A WOMAN whose complaint of rape made at the age of 12 was not acted upon by gardaí and prosecuting authorities for the next six years is not entitled to sue the Garda and State for damages, the High Court has ruled.
The judge ruled gardaí and the prosecutors do not have a duty of care in such circumstances.
The woman’s alleged rapist won his appeal against a 1998 conviction for rape and incest some years ago and later won a High Court order halting a retrial on grounds of prosecutorial delay.
In his judgment yesterday on a preliminary issue as to whether a duty of care arose in the woman’s case against the Garda and State, Mr Justice John Hedigan found gardaí and prosecuting authorities owe no duty of care under Irish law to individuals in carrying out their functions in the investigations and prosecution of crime.
That was because it would be contrary to the public interest to impose such a duty by reason of the inhibitory effect on the proper exercise of those functions, he said. “It is in the public interest that those bodies should perform their functions without the fear or threat of action against them by individuals.”
That view of the law was entirely consistent with the jurisprudence of the European Court of Human Rights, he added.
The judge stressed that neither the Garda nor State authorities are immune from actions for damages arising from ordinary principles of negligence. The absence of duty of care relates only to their investigatory and prosecutorial functions, he said.
Outlining the background, the judge noted the woman made a formal complaint of rape to gardaí in May 1990 when a formal statement was also taken from her.
Her mother provided a statement some months later and the woman’s complaint was validated at a child sex abuse assessment unit at Our Lady’s Hospital for Sick Children Crumlin in Dublin.
It appeared no further steps were taken in the matter until September 1996 when the English Child Protection Agency contacted the Garda, having been alerted to the woman’s complaint by a social worker in Dublin who was contacted by the woman’s mother, he said.
About April 1997, English police interviewed the alleged perpetrator who later consented to be extradited back to Ireland. In October 1998, he was convicted of rape, unlawful carnal knowledge, incest and indecent assault and jailed for nine years.

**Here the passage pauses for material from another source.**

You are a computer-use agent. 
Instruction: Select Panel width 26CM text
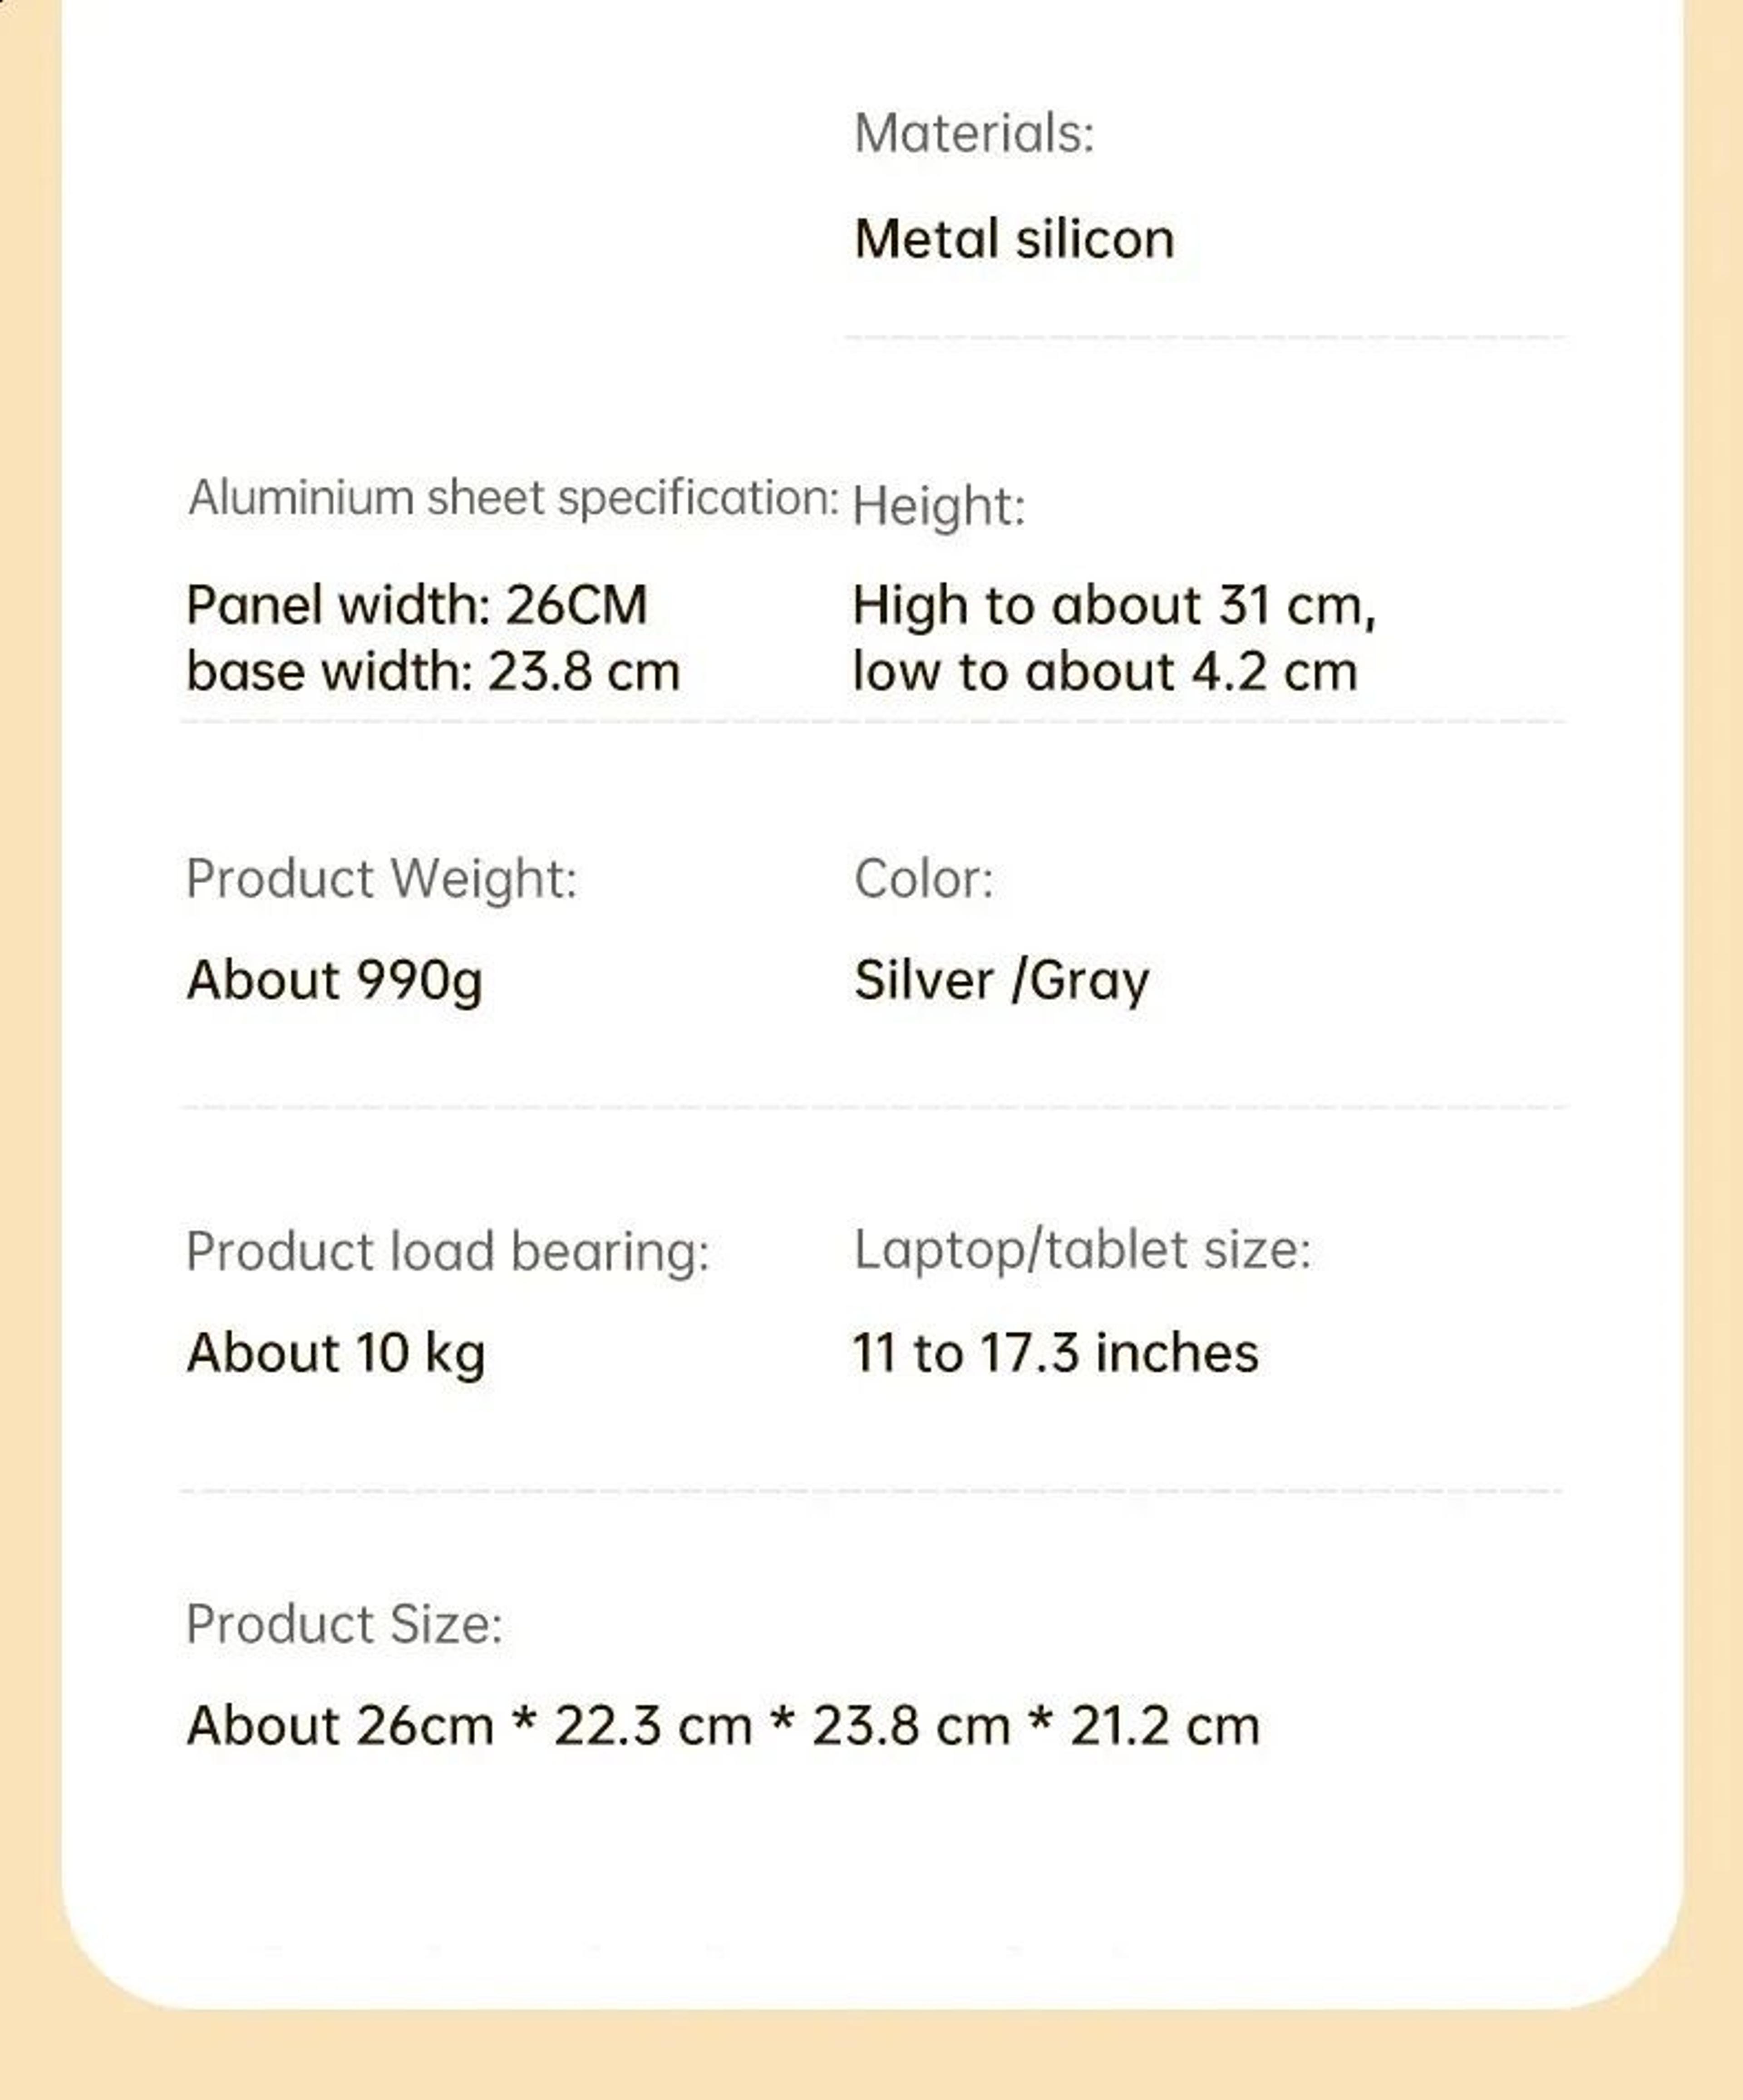point(417,605)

That conviction was overturned by the Court of Criminal Appeal in 2001 which ordered a retrial. However, the accused man successfully brought judicial review proceedings to prevent a new trial on grounds of prosecutorial delay.
In that judicial review, Mr Justice Roderick Murphy described as “extraordinary” that records were mislaid and there was no system to trace and date them. The Garda and Minister for Justice said the delay was due to papers being lost somewhere in the prosecution service and later located in archives.
Two officers within the investigating/prosecution services died between 1990 and 1996, they noted.
Mr Justice Hedigan said that after the collapse of the accused’s trial, the woman’s mental condition deteriorated and she was diagnosed with post-traumatic stress disorder.
Her lawyers argued the deterioration was due to her being denied justice due to the failure to properly pursue a prosecution. That failure constituted negligence and breach of duty on the part of the Garda and State defendants and the woman’s constitutional rights to bodily integrity and privacy were also breached, it was claimed.
Mr Justice Hedigan said that while the woman was just 12 years old when she complained of rape and it was foreseeable that leaving her “in limbo” for six years would cause her damage, the key issue was whether it would be contrary to public policy to impose a duty of care on the gardaí.